WORK TO BE COMPLETED: Return the material below line for line, with no changes.

DATA FOR THIS TASK:
● ● ● ● ●

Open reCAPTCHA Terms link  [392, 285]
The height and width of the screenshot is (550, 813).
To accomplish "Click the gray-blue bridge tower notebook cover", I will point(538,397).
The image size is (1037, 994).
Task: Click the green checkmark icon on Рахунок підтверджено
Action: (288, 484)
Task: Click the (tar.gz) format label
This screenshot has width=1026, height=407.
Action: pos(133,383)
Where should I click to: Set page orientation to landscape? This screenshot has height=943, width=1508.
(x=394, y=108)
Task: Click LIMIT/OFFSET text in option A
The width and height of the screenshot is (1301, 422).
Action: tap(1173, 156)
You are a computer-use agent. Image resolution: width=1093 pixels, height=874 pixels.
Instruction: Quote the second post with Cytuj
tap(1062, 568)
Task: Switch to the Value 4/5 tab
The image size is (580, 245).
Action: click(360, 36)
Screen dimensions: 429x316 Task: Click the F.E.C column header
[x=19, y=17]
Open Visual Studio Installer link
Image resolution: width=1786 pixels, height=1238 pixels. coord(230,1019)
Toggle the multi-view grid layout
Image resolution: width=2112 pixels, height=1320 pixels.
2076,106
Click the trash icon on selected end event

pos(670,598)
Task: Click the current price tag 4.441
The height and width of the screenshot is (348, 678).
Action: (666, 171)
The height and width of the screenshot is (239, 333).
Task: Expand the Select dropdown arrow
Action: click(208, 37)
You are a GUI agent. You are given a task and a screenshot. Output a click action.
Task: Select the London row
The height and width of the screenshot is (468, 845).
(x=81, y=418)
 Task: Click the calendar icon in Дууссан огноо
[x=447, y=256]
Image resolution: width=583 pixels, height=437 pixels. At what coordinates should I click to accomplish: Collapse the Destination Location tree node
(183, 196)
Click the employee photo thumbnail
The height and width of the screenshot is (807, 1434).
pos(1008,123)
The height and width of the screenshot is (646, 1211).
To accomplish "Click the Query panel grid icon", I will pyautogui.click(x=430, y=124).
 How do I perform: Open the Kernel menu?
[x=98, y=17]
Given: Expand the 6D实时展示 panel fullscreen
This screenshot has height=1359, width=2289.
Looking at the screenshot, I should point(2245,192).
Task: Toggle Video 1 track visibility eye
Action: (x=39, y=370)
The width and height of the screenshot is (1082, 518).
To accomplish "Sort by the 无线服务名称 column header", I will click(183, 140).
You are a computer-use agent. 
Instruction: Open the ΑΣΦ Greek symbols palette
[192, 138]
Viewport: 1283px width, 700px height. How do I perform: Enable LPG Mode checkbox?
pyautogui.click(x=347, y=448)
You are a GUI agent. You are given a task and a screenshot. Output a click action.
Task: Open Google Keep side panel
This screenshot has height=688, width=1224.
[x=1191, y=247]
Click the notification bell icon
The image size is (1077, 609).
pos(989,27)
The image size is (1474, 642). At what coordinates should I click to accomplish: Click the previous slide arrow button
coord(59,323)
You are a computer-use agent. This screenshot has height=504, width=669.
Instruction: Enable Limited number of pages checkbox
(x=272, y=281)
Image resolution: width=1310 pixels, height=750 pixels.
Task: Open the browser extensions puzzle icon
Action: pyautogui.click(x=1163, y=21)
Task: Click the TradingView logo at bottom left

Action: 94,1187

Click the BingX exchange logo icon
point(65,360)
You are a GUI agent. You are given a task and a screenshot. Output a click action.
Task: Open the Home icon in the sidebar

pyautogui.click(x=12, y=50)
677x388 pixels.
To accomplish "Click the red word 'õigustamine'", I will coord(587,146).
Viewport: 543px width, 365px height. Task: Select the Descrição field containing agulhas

● ● ● ● ●

COMPLETE ANSWER:
Open reCAPTCHA Terms link  [392, 285]
The height and width of the screenshot is (550, 813).
To accomplish "Click the gray-blue bridge tower notebook cover", I will point(538,397).
The image size is (1037, 994).
Task: Click the green checkmark icon on Рахунок підтверджено
Action: (288, 484)
Task: Click the (tar.gz) format label
This screenshot has width=1026, height=407.
Action: pos(133,383)
Where should I click to: Set page orientation to landscape? This screenshot has height=943, width=1508.
(x=394, y=108)
Task: Click LIMIT/OFFSET text in option A
The width and height of the screenshot is (1301, 422).
Action: tap(1173, 156)
You are a computer-use agent. Image resolution: width=1093 pixels, height=874 pixels.
Instruction: Quote the second post with Cytuj
tap(1062, 568)
Task: Switch to the Value 4/5 tab
The image size is (580, 245).
Action: click(360, 36)
Screen dimensions: 429x316 Task: Click the F.E.C column header
[x=19, y=17]
Open Visual Studio Installer link
Image resolution: width=1786 pixels, height=1238 pixels. coord(230,1019)
Toggle the multi-view grid layout
Image resolution: width=2112 pixels, height=1320 pixels.
2076,106
Click the trash icon on selected end event

pos(670,598)
Task: Click the current price tag 4.441
The height and width of the screenshot is (348, 678).
Action: (666, 171)
The height and width of the screenshot is (239, 333).
Task: Expand the Select dropdown arrow
Action: click(208, 37)
You are a GUI agent. You are given a task and a screenshot. Output a click action.
Task: Select the London row
The height and width of the screenshot is (468, 845).
(x=81, y=418)
 Task: Click the calendar icon in Дууссан огноо
[x=447, y=256]
Image resolution: width=583 pixels, height=437 pixels. At what coordinates should I click to accomplish: Collapse the Destination Location tree node
(183, 196)
Click the employee photo thumbnail
The height and width of the screenshot is (807, 1434).
pos(1008,123)
The height and width of the screenshot is (646, 1211).
To accomplish "Click the Query panel grid icon", I will pyautogui.click(x=430, y=124).
 How do I perform: Open the Kernel menu?
[x=98, y=17]
Given: Expand the 6D实时展示 panel fullscreen
This screenshot has height=1359, width=2289.
Looking at the screenshot, I should point(2245,192).
Task: Toggle Video 1 track visibility eye
Action: (x=39, y=370)
The width and height of the screenshot is (1082, 518).
To accomplish "Sort by the 无线服务名称 column header", I will click(183, 140).
You are a computer-use agent. 
Instruction: Open the ΑΣΦ Greek symbols palette
[192, 138]
Viewport: 1283px width, 700px height. How do I perform: Enable LPG Mode checkbox?
pyautogui.click(x=347, y=448)
You are a GUI agent. You are given a task and a screenshot. Output a click action.
Task: Open Google Keep side panel
This screenshot has height=688, width=1224.
[x=1191, y=247]
Click the notification bell icon
The image size is (1077, 609).
pos(989,27)
The image size is (1474, 642). At what coordinates should I click to accomplish: Click the previous slide arrow button
coord(59,323)
You are a computer-use agent. This screenshot has height=504, width=669.
Instruction: Enable Limited number of pages checkbox
(x=272, y=281)
Image resolution: width=1310 pixels, height=750 pixels.
Task: Open the browser extensions puzzle icon
Action: pyautogui.click(x=1163, y=21)
Task: Click the TradingView logo at bottom left

Action: 94,1187

Click the BingX exchange logo icon
point(65,360)
You are a GUI agent. You are given a task and a screenshot. Output a click action.
Task: Open the Home icon in the sidebar

pyautogui.click(x=12, y=50)
677x388 pixels.
To accomplish "Click the red word 'õigustamine'", I will coord(587,146).
Viewport: 543px width, 365px height. Task: Select the Descrição field containing agulhas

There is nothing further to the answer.